Das Eindringen der apokalyptischen Stimmung verändert das Verhalten der Menschen bis in die

Einzelheiten des Alltags, darüber sollte man sich klar sein. Das Gefühl des sicheren Untergangs vergiftet den, der sich ihm ergibt. Und wer kennt die Zukunft so genau? „No future" ist eine oft genannte Haltung der jüngeren Generation, eines kleinen Teils nur, doch das Schlagwort ist präsent. Nun, darüber spreche ich aus Erfahrung: ich war einmal von „no future" tief durchdrungen, nur nannte man das damals nicht englisch. Ich war vollkommen überzeugt, das Jahr 1945 nicht zu überleben. Und jene Jugend, die heute sagt: vierzig, fünfzig, achtzig werde ich nicht, der kann Erstaunliches passieren — sie kann es nämlich werden. Und dann hat sie zu leben, weitgehend jedenfalls, wie sie einst entschieden hat.

Oft stand ich vor Werken, die eine Haltung zeigen, deren Wesen einzuprägen ich mich bemühe. Ich nenne eines dieser Werke, das man heute der Kunst zurechnet, das aber nicht als Kunst, sondern als Lebensnotwendigkeit geschaffen wurde: die Nordrose von Notre-Dame de Paris. Man kann andere anführen und soll dies auch tun, denn unzählbar viele sind in solcher Haltung entstanden. Fast überall gibt es sie noch, man kann vor sie hintreten, auch Abbildungen von ihnen studieren und versuchen, ihre Sprache zu verstehen.

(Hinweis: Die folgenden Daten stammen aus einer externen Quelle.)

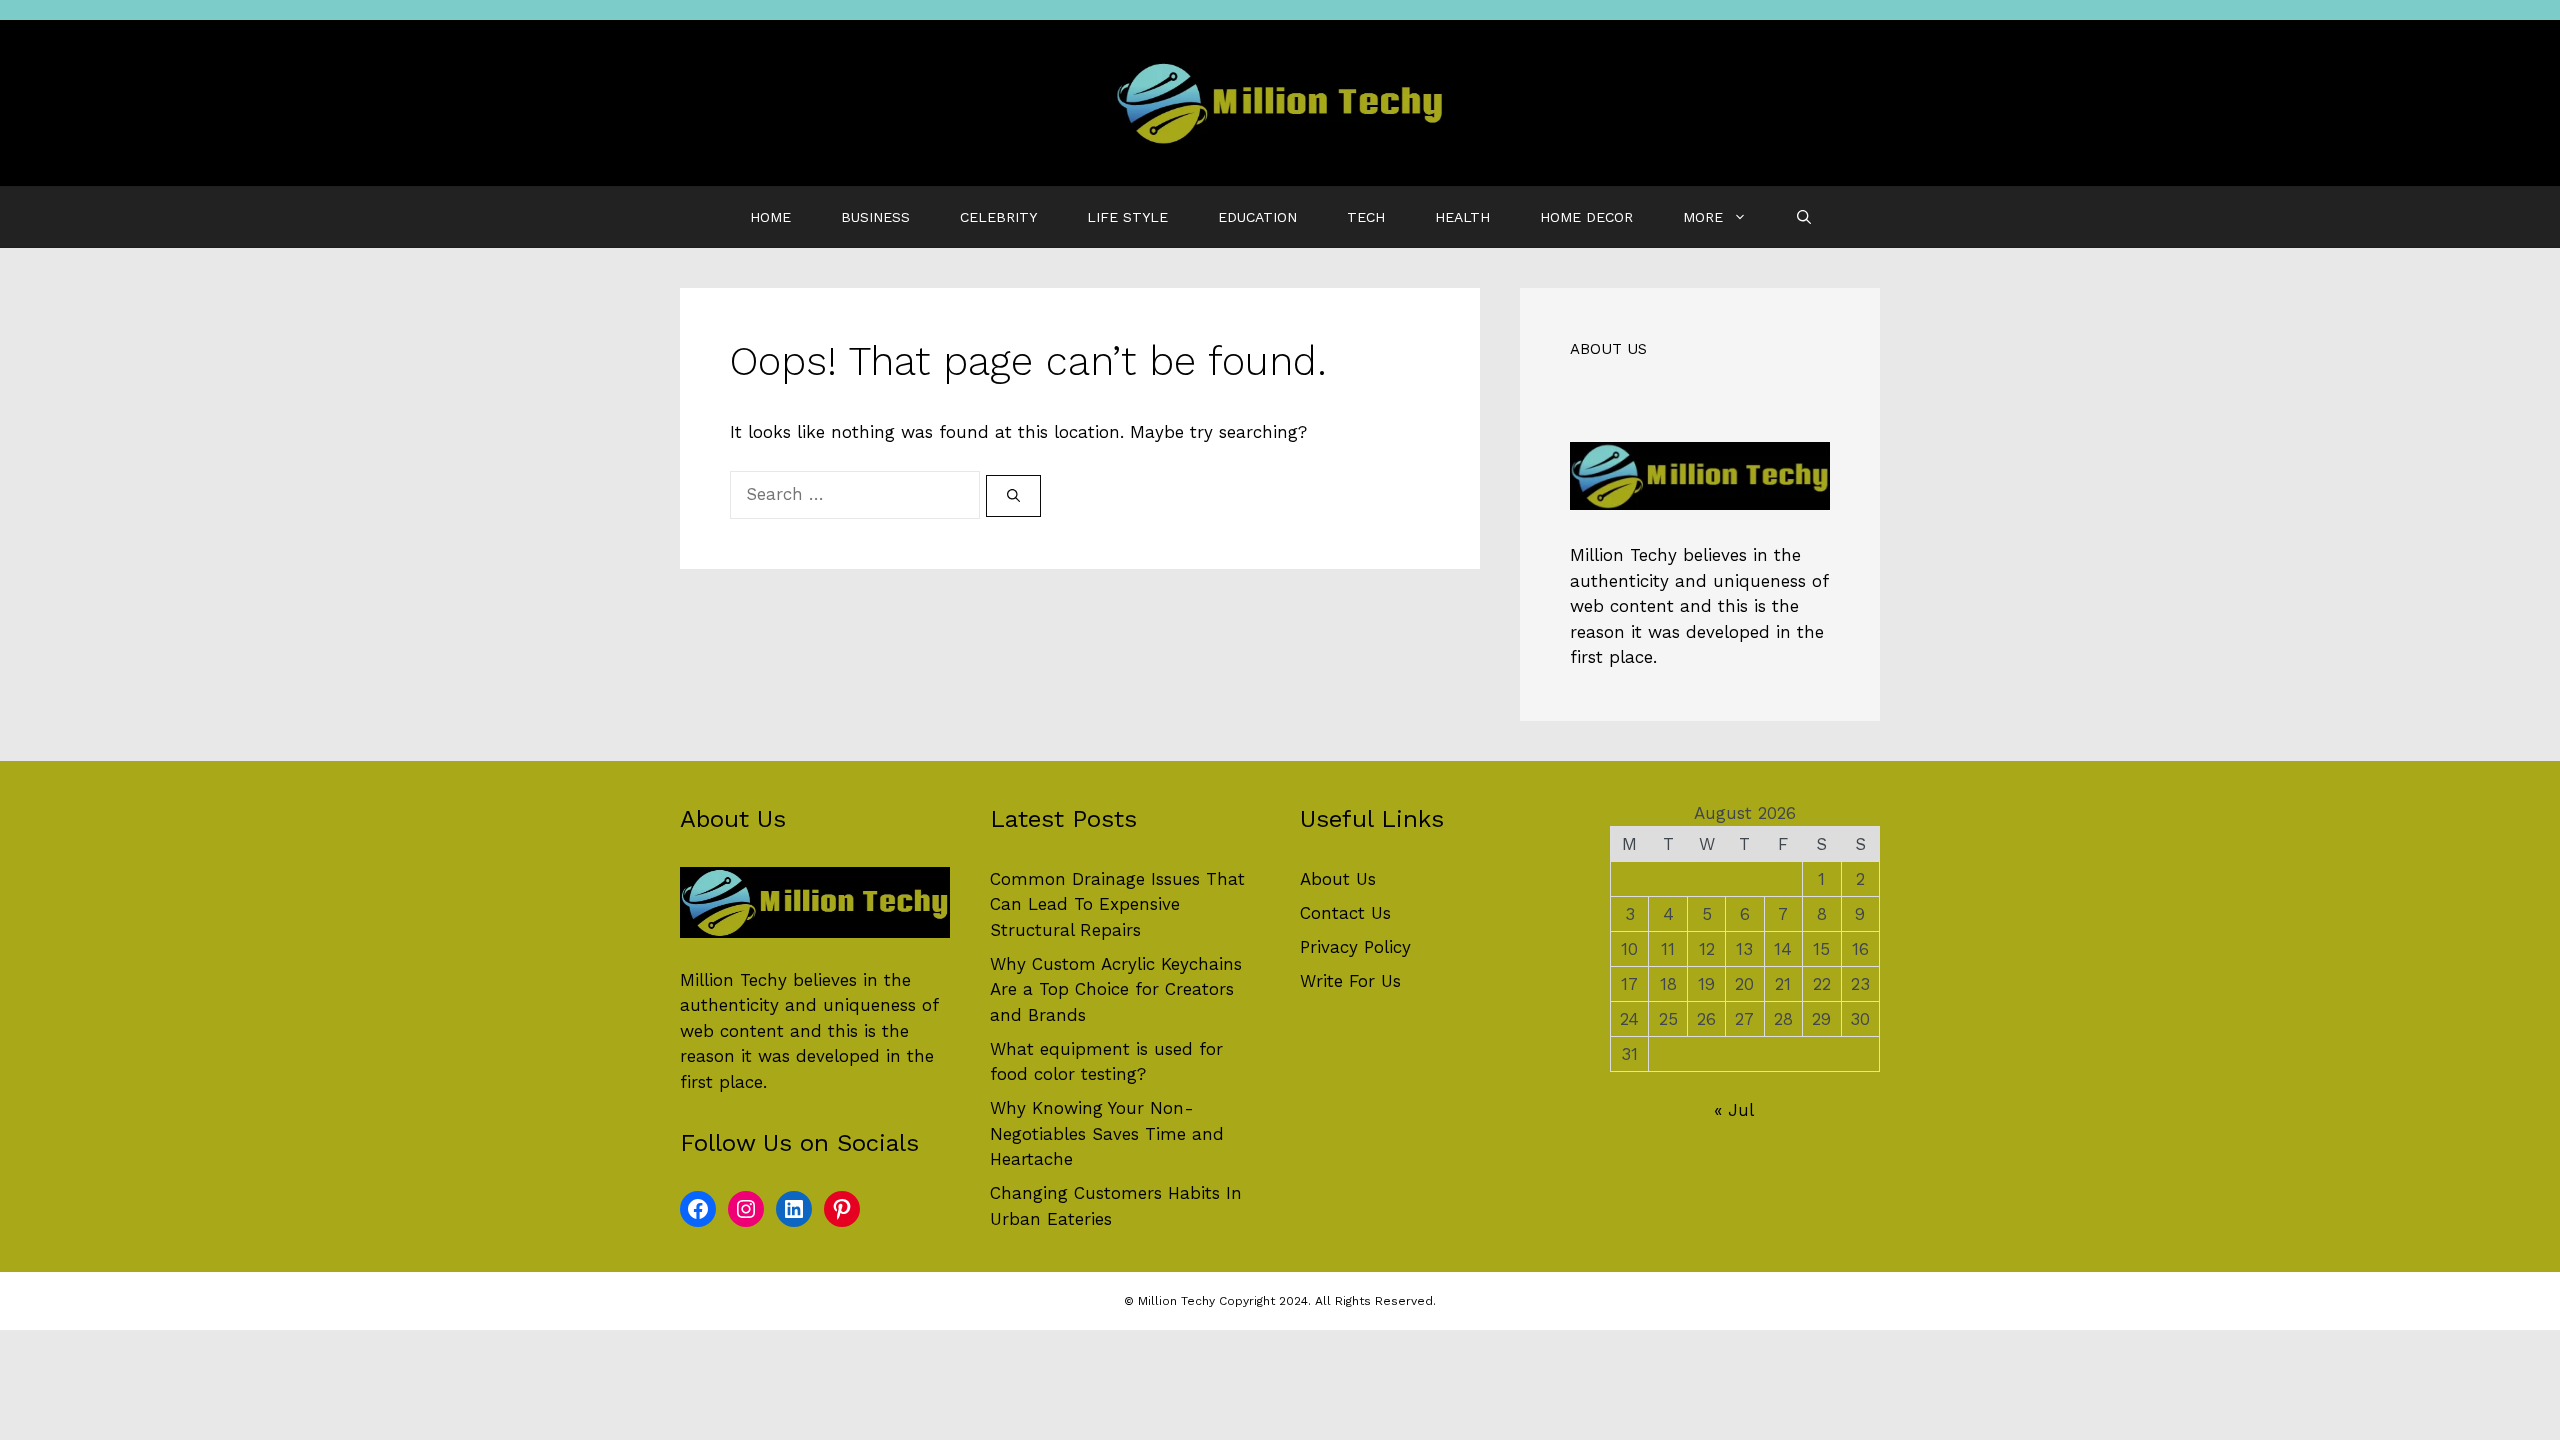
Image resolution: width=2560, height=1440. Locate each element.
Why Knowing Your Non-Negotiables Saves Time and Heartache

Die Nordrose von Notre-Dame besteht aus mehr als fünfzigtausend Glaspartikeln. Der Schmelzvorgang für jede einzelne Partikel war äußerst kompliziert: zwei Teile Buchenholzasche wurden mit einem Teil Flußsand kombiniert. Während der Schmelzung kam Metallstaub dazu, wodurch die gewünschte Farbe entstand. Manchmal goß man flache Stük-ke, dann wieder blies man Zylinder, die aufgeschnitten und zu einem Blatt geglättet wurden. Mit einem rotglühenden Eisen schnitt man jedes Blatt und paßte es in seine Position, nach unzähligen fehlgehenden Bemühungen, nach sorgsamer Auswahl aus vielen Versuchen. Mitunter wurden Edelsteine unmerkbar in das Glas eingesetzt, und manche Werkstätten mischten Saphire in die Schmelzmischung. Gemeinsam mit den Unregelmäßigkeiten, Sprüngen, Blasen, Sandkörnern, Streifen ergab sich die übernatürlich scheinende Intensität von Farben und Licht.

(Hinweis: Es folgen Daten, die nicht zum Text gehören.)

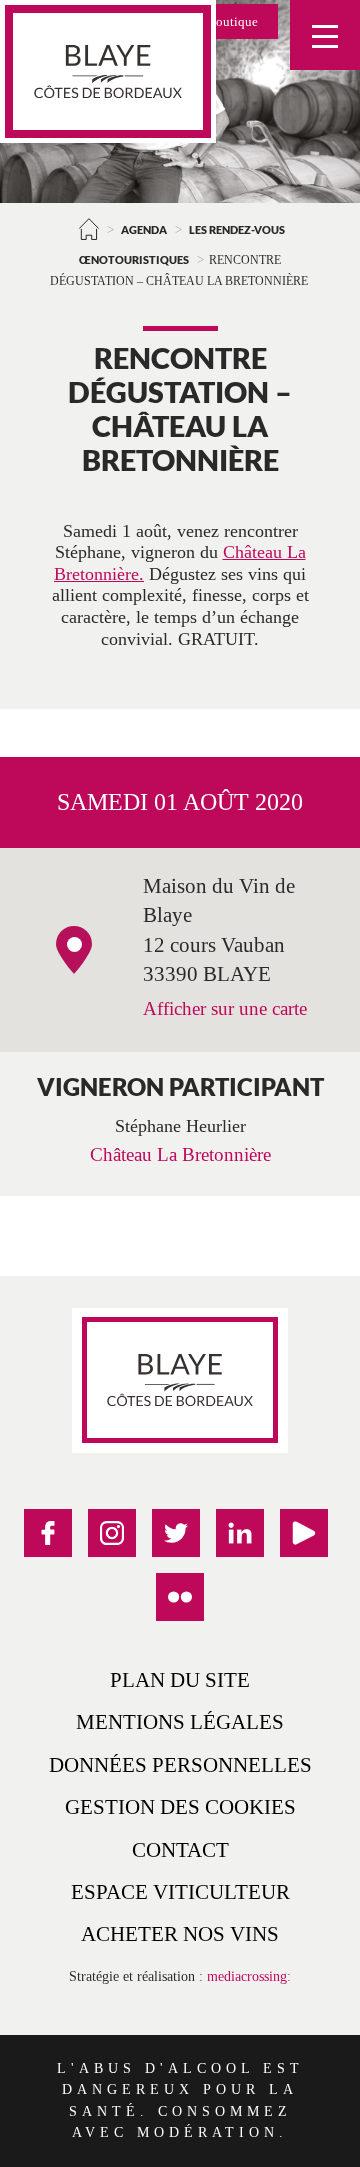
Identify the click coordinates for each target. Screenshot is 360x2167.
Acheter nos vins (180, 1933)
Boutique (232, 21)
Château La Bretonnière (180, 1154)
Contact (180, 1849)
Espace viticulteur (180, 1891)
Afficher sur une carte (225, 1008)
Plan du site (180, 1679)
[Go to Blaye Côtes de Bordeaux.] (89, 229)
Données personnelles (180, 1764)
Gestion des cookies (180, 1806)
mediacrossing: (249, 1976)
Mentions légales (180, 1721)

Woran dachten die Auftraggeber, Baumeister, Handwerker bei dieser Arbeit? Das Mittelalter war geschüttelt von apokalyptischer Erwartung. Man hatte allerdings eine Gegenkraft in sich, von der heute kaum mehr die Rede ist. Tausende Kathedralen und Kirchen wurden gebaut, und zwar Werke, die aus dem gleichen Geist wie das Nordfenster von Notre-Dame hervorgingen, man hat gedacht, gehandelt, gelebt in einer Haltung, die jegliche Furcht vor Untergang und Tod überschritt.

Ich weiche nicht in die Vergangenheit aus, im Gegenteil, die Realität von damals soll unsere Situation deutlicher erkennen lassen: kürzlich war ein Schweizer Verleger bei mir, ein wohlhabender, äußerst erfolgreicher Mann, ein harter Manager, der

sich auf dem Markt durchzusetzen weiß. Was er mir sagte, überraschte mich. Nach konkreten Themen sagte er mir plötzlich: „Wissen Sie, mein Hauptproblem ist, daß heute vor allem die Liebe fehlt." Dem Buch, der Arbeit, dem Menschen, eigentlich allem gegenüber.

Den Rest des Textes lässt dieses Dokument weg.